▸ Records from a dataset
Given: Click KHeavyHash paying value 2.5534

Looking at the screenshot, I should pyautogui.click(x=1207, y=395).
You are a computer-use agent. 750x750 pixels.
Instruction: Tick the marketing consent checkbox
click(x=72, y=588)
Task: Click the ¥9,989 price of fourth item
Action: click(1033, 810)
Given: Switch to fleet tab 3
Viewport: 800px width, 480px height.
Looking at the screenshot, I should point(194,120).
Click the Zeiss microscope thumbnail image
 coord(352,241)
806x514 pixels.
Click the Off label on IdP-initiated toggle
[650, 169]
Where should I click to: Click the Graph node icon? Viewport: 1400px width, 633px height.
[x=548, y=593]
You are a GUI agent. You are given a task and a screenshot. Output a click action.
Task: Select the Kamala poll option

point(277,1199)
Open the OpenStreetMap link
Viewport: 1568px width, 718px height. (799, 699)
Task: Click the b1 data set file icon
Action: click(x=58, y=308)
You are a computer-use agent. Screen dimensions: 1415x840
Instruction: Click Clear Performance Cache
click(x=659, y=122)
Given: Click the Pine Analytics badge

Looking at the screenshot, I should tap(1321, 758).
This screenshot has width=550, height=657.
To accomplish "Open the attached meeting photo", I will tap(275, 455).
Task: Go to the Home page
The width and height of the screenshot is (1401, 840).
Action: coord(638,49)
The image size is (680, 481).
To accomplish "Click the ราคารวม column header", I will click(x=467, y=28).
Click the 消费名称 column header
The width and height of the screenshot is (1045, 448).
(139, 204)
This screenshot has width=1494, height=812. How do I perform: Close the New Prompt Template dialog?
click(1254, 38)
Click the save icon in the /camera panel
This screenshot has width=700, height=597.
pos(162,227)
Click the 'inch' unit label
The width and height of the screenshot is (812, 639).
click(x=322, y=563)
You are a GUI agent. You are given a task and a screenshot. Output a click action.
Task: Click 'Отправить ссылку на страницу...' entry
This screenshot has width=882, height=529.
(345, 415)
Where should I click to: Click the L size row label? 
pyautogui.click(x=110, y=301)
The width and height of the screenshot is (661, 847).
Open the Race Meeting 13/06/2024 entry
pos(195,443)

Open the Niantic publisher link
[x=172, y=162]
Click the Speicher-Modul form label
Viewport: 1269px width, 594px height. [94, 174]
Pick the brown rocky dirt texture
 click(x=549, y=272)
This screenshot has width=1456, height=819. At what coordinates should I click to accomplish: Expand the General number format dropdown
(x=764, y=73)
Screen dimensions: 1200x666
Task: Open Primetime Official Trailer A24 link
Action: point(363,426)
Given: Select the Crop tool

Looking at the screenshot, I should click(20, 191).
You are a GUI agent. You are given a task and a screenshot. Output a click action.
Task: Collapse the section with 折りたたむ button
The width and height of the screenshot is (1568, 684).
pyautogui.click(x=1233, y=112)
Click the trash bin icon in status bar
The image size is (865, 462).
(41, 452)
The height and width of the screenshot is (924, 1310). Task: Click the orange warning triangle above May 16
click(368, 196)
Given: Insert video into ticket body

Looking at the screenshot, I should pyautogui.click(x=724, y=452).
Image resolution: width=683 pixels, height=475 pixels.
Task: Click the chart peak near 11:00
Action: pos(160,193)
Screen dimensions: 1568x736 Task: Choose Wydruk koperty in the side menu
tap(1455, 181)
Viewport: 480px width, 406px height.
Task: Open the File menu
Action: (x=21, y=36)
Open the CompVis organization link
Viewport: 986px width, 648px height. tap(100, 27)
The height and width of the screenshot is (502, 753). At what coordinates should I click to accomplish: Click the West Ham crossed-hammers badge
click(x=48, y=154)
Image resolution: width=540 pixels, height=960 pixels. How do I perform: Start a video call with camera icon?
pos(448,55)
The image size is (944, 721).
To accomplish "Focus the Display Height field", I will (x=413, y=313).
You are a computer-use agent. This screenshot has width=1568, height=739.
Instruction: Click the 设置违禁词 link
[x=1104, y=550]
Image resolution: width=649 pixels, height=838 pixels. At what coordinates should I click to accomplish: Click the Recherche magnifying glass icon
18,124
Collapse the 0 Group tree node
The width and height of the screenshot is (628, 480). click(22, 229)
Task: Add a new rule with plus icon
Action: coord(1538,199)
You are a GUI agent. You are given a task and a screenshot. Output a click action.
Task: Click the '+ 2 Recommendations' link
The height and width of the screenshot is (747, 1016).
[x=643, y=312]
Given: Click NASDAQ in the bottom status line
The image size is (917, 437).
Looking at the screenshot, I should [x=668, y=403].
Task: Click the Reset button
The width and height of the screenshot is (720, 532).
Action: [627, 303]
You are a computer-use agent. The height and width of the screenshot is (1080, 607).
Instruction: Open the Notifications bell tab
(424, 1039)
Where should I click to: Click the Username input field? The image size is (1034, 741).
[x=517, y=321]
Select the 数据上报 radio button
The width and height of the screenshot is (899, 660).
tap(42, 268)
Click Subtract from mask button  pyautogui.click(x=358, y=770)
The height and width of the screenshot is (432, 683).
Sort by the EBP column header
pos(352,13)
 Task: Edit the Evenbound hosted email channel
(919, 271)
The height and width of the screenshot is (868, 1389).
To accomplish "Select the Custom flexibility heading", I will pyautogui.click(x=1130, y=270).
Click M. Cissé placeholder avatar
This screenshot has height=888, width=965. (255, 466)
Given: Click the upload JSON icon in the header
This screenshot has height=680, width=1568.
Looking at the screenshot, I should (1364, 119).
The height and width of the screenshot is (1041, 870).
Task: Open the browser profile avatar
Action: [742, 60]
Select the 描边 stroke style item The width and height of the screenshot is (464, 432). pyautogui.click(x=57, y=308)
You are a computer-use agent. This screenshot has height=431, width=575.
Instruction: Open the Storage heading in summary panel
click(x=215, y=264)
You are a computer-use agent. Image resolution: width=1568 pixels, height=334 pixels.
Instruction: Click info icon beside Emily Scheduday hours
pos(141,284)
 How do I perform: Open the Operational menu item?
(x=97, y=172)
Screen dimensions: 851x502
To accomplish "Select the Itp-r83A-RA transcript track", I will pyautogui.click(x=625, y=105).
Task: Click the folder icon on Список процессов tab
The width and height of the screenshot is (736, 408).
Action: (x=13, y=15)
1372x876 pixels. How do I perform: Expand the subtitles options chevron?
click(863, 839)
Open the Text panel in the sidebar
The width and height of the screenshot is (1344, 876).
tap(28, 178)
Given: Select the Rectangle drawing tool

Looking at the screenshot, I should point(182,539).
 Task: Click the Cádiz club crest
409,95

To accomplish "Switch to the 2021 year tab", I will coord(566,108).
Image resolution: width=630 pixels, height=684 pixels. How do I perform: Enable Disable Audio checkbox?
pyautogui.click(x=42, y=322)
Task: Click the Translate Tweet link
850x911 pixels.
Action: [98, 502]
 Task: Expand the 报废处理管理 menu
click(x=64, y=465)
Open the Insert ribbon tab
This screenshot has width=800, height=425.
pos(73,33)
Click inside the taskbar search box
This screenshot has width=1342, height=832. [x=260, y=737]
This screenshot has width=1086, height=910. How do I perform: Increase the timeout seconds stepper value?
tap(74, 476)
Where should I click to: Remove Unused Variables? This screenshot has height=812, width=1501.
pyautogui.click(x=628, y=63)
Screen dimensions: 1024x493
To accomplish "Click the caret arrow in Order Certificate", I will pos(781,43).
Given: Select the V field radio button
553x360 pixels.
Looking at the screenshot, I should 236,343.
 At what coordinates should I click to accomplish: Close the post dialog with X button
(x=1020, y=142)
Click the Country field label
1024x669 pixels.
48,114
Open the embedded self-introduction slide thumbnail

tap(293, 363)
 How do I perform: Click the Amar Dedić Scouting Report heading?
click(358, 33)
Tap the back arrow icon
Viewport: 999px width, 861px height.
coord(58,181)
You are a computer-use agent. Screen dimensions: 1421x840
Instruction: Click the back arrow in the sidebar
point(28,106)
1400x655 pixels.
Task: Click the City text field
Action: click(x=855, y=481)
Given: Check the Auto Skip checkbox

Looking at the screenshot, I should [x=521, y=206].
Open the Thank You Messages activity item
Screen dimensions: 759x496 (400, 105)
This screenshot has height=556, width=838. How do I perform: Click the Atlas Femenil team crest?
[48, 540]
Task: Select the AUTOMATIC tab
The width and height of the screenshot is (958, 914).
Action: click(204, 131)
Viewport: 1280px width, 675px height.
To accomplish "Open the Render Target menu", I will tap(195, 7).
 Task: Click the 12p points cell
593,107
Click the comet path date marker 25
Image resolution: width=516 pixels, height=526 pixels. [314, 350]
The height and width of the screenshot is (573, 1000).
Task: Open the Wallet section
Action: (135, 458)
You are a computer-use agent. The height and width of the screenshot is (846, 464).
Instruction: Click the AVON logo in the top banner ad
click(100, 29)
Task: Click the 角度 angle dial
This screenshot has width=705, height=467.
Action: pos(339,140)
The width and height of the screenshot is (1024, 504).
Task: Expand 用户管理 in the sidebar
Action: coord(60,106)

▸ EXERCISE BRIEF
Rewrite the lines starting at the one containing "is (1080, 607)." and ending at the one containing "(424, 1039)" as a Markdown table with the columns Line and Content, numbering each line and leaving out any blank lines.

▸ RESULT OF THE EXERCISE
| Line | Content |
|---|---|
| 1 | You are a computer-use agent. The height and width of the screenshot is (1080, 607). |
| 2 | Instruction: Open the Notifications bell tab |
| 3 | (424, 1039) |